Mary Hodder is one of the 8 experts Fast Company tapped to predict evolutionary trends for web 2.o in 2009:
Mary Hodder, Founder of Dabble.com and VP of Product Development, Apisphere
“The future of social media is user’s owning their data, deciding who to send it to. Look for more companies that currently host the user’s identity to have less control over that, as things like Open ID take over and more companies try to compete by giving users more control over themselves. Look for ways users can own their own data, and companies that might offer that, sort of like a personal information bank. The changes may seem subtle but I think we’ll see companies now, like Facebook, who try to be everything to you: your bank account for info, your identity, your tools for publishing, and your bar/restaurant for socializing, having to give up some of those roles or hold them less powerfully. And I don’t think it’s natural for one company to hold all that power. It leaves you with very little control over your online self.
Of course, Facebook will fight this to the last, so they won’t be the first to give up some of this control. Others will and eventually to compete Facebook will follow. But they are the great example of the problem.
The other big change will be in companies finally building for revenue in the social and any other space online, as they build for growth in their free or social products.”
She is clearly pointing to emergence of Vendor Relationship Management tools and also the possibility of information card technologies that give users more control along with OpenID and OAuth that are linking web 2.0 services. She highlights the ‘business model’ issue that still has not been figured out for social networks or for identity technologies. We are hoping to address some of this at a special session of Internet Identity Workshop focused just on business models this winter.
It should be noted that 5/8 experts tapped were women the other 4 are Charlene Li, Rebecca Moore, Susan Mernit & Tara Hunt.
Sounds dead on to me.
I agree that one company or a small set of companies having preferred access/control over user data is not ideal. Sadly, I’m not sure that concentrated control won’t become the norm. Our economic and political systems have strong tendencies to concentrate power – it’s a recurring collective action problem where a small number of players (facebook, google, msft, etc…) have access to lower cost “cooperation” (collusion) than 6 billion citizens of the world – despite the fact that net social benefit would be maximized by a non-collusive approach.

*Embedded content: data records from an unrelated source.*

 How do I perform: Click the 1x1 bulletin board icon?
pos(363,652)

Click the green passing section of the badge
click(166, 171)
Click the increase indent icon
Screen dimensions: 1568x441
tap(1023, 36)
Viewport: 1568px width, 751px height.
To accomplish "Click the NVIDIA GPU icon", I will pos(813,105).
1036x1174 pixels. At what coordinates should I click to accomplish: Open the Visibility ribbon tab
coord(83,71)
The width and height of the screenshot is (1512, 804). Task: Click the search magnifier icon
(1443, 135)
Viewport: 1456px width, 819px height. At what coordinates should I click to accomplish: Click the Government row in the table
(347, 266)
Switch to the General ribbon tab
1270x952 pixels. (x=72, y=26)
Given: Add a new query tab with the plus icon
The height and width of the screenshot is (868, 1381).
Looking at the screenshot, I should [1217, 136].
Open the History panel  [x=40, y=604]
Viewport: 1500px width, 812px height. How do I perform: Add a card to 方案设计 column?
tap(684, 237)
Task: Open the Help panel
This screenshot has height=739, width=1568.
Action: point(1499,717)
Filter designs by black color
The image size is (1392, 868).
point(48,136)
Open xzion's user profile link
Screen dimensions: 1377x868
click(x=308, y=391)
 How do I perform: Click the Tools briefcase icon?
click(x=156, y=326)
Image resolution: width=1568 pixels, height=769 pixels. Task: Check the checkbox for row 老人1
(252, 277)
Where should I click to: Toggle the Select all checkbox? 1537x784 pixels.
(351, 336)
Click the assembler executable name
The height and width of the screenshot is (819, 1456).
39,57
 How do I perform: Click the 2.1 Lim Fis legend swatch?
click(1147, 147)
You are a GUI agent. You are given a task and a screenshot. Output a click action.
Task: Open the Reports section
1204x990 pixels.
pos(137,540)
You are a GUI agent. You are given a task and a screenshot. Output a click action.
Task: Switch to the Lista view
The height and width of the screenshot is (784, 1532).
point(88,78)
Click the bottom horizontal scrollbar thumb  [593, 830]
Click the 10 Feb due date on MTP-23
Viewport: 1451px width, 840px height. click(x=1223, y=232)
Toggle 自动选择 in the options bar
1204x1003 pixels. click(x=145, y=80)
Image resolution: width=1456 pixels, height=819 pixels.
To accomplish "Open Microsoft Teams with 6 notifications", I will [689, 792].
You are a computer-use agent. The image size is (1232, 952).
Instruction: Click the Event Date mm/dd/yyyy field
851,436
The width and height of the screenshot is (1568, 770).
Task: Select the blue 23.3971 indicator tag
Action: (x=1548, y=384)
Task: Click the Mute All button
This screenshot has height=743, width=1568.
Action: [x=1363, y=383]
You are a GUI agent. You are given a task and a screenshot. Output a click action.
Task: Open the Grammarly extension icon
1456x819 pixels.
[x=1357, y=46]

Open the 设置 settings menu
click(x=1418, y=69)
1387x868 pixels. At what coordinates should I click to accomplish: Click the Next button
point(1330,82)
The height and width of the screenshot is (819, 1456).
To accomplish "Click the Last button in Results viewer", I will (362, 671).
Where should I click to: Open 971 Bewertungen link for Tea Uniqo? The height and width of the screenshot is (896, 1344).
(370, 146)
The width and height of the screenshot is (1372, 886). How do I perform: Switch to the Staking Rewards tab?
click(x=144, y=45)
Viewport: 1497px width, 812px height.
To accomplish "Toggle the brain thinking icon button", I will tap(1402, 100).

Despite this historical tendency I hope that the power of the net to decentralize / distribute decision making power will lead to more user control over their own data. It’s an ongoing battle and the open stack, data portability, etc.. are all fighting the good fight here.
One other thought, tied to biz models – I have a sense that the most fruitful pathway to user controlled data is focusing on $$$. Recast privacy concerns as monetary ones, where data=gold and control over your data translates into income.
Advertising offers a quick and easy entry point. Imagine a scenario where only the user controls access to their entire pool of data. Individual sites may have access to some subset of the data pool but ad delivery/targeting efficiency presumably correlates positively to the size of the data pool. Advertisers would then have a preference for targeting ads based on the complete data pool, which only the user has access too and which the user could $ell to the highest bidder.
There are some technical hurdles to providing translucent data (vs. full transparency) but we went to the moon & decoded the human genome so I’m crossing my fingers that we’ll be able to build secure, flexible, translucent identity/data systems in the near future.
Anyway, those are my morning thoughts on Identity & Data. Thanks for the great work in this space.